To leave meant they had lost faith. They were deserters, their will was too weak, they were abashed and shamefaced.

They drove in silence until they hit the open road.

‘I don’t want to hear the words
self-sufficient
again for a very long time,’ Jacob said.

‘Or
compost toilet
,’ she said.


Wind power.


Findhorn.

They laughed like naughty children, the wind on their faces.

But it had marked them.

They would continue to live by their ideals, they told each other – simply, not wasting the world’s resources – but they would
stay quiet about it. For some time they kept themselves apart in Warton. The values of the town were conservative, while they
felt they occupied a natural position of dissent. They thought of themselves as more enlightened, more radical, more contemporary
than the local inhabitants. They took care however to be seen as respectable, paid their bills, helped out if called upon,
wary of the hippie label.

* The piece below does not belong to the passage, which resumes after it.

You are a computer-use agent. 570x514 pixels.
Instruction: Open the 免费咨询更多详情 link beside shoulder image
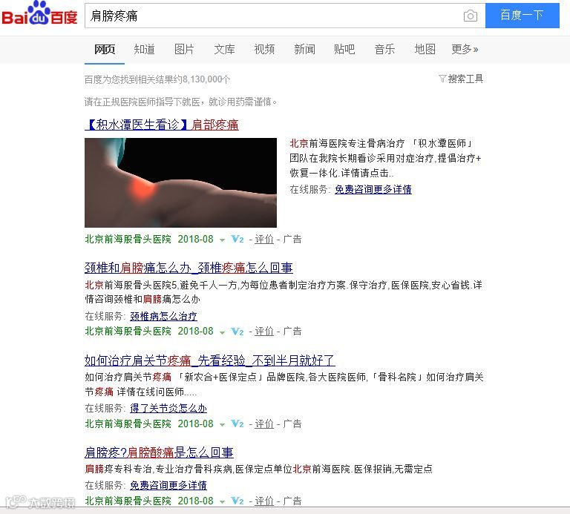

In all sorts of small ways they tried to be good.

They retained a long-term distrust of luxury, viewing dishwashers, microwaves, air-con, the latest toys, with an almost moral
distaste. They were suspicious of synthetics, additives, technology, material extravagance of any kind. They debated
whether or not to have TV or a telephone. They had a hatred of formality, ‘good china’, clothes ‘for best’, any sign of bourgeois
display. Their relationship with nature was more romantic than their neighbours’. Discreetly, alone or together, they would
head off into a sunset, a moonlit night, the aftermath of a storm.